• EXTRACT TO READ:

::::::::

A convoy rolls out of F.E. Warren Air Force Base, Wyo., with non-security forces members for the first time Jan. 25, 2018. A Marine and an Air Force missileer rode inside a Humvee within the convoy, allowing them to cross-talk with other career fields. (U.S. Air Force photo by Airman 1st Class Abbigayle Wagner)

A convoy rolls out of F.E. Warren Air Force Base, Wyo., with non-security forces members for the first time Jan. 25, 2018. A Marine and an Air Force missileer rode inside a Humvee within the convoy, allowing them to cross-talk with other career fields. (U.S. Air Force photo by Airman 1st Class Abbigayle Wagner)

F. E. WARREN AIR FORCE BASE, Wyo. --

A Marine steps into the bearcat, ready to roll out on his first convoy with the Air Force. Right behind him follows a missileer from the 90th Operations Group. These two are the first ride-along participants from outside the Convoy Response Force on F. E. Warren Air Force Base.

::::::::

• RAW RECORDS:

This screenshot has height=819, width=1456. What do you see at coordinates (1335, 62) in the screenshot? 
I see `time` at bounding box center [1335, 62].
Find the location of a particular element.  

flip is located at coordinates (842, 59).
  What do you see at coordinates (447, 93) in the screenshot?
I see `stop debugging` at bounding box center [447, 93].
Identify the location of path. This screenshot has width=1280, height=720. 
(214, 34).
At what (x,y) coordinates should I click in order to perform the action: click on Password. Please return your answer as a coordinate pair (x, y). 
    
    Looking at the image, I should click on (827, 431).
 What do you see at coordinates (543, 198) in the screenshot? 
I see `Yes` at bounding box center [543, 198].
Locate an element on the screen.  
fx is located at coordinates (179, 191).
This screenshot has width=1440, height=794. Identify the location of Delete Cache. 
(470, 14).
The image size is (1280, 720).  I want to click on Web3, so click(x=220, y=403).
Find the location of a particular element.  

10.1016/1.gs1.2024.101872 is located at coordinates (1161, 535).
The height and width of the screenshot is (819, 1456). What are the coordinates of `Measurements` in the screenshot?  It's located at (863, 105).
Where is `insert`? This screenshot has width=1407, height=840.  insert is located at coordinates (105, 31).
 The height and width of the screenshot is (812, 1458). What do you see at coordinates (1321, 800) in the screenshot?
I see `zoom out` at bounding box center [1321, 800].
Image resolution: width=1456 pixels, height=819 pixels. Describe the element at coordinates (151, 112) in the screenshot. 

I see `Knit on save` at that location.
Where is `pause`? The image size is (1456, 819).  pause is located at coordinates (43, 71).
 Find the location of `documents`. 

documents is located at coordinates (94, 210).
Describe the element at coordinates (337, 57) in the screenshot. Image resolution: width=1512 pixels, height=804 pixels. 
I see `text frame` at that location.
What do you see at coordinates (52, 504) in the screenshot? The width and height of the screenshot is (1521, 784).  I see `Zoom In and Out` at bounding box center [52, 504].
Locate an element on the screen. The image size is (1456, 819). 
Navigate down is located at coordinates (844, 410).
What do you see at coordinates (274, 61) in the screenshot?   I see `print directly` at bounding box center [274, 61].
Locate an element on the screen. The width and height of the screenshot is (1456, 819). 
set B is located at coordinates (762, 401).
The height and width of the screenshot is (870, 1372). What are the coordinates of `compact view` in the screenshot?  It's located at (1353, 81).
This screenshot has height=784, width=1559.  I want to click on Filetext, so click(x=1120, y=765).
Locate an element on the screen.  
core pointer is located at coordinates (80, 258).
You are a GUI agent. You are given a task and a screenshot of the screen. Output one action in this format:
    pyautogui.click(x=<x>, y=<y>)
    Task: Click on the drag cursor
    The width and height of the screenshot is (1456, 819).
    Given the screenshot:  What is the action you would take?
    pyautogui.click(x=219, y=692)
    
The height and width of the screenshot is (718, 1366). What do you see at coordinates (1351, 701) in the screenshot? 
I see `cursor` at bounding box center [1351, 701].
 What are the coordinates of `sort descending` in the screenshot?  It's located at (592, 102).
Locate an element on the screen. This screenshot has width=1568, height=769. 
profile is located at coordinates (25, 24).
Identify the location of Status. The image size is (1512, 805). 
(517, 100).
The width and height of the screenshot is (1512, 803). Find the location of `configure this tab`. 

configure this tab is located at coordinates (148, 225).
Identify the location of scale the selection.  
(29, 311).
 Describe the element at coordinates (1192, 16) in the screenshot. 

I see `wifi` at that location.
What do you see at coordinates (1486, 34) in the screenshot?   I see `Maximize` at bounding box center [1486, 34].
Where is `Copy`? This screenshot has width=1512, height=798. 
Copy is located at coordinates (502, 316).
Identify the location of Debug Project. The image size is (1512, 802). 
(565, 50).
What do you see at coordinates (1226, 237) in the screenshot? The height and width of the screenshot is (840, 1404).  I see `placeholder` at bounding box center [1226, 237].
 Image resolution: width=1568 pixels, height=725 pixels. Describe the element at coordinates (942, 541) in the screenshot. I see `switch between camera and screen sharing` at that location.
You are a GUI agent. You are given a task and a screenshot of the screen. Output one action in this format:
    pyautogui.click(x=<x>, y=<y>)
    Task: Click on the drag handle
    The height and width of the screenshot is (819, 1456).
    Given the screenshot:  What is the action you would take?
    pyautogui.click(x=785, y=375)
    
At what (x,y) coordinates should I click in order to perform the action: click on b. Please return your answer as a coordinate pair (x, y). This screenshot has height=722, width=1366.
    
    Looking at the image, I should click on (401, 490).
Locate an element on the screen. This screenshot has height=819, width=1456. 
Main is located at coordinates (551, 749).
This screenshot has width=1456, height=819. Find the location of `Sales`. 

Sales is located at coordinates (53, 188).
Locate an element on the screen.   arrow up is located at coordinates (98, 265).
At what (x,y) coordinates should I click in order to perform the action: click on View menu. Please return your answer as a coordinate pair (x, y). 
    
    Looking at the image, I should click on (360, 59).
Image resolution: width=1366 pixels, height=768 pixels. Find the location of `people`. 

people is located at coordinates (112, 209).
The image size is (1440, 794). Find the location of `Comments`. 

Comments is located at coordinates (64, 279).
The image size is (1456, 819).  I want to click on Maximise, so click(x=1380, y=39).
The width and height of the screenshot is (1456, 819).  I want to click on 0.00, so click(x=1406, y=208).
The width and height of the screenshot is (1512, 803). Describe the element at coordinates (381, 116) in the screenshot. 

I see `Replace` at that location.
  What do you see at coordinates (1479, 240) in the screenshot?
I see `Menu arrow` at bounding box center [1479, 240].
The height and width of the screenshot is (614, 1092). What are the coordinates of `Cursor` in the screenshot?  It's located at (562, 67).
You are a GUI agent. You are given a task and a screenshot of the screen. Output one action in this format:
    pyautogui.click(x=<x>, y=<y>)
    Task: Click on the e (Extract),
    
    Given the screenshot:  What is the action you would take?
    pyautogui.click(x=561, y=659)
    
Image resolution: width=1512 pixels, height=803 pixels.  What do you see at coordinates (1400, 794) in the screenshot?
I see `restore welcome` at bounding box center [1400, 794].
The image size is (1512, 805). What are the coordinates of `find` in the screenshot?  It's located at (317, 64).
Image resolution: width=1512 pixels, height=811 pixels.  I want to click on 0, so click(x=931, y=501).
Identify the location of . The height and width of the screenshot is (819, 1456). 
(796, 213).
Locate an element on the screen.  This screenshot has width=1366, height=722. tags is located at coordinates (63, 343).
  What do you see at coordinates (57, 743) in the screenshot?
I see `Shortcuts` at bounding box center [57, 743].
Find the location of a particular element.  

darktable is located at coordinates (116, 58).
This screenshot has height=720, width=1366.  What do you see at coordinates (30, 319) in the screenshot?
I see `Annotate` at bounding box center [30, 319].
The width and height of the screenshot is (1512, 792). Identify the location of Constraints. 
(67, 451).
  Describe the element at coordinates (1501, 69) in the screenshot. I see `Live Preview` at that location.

::::::::

• TO BE DONE:
(A) Answer these questions using the convoy article.
(i) On what date did the convoy roll out of F.E. Warren Air Force Base?
(ii) Who took the photo described in the caption?
(iii) Which group is the missileer from?
(B) Carry on the convoy article, starting after its final sentence.
The items can be left aside here.

• THE ANSWERS:
(A)
(i) Jan. 25, 2018
(ii) Airman 1st Class Abbigayle Wagner
(iii) The 90th Operations Group

(B)
In an effort to provide opportunities for communication across different specialties – and even military services – the CRF invited a security forces officer from the Marine Corps and a missileer to ride along in a convoy here Jan. 25, 2018.

 

Marine Capt. Sean Ford, executive officer for the U.S. Marine Corps Security Battalion at Navy Base Kitsap near Bangor, Washington, came to F. E. Warren to participate in a convoy and learn more about how the Air Force conducts their operations, while 2nd Lt. Belen Quillen, deputy crew commander from the 321st Missile Squadron, came to learn more about her security forces counterparts.

 

“This is a great opportunity for some cross-pollination,” said 2nd Lt. Steven Robinson, CRF commander. “When we get to do these types of things, other communities get to see and experience what we do and they leave with a better appreciation for it, because they understand.”

 

That sense of understanding was not lost on Quillen, who left with a different appreciation for the cops’ efforts.

 

“Before we left, I was excited to see all the logistics behind transporting materiel and personnel,” said Quillen. “This experience reinforced the fact that the cops are valuable members of our community who are more important than we sometimes give them credit for.”

 

As part of his position, Ford participates in nearly daily convoy training and exercises in Washington, although the convoys executed there are entirely within the confines of the military installation.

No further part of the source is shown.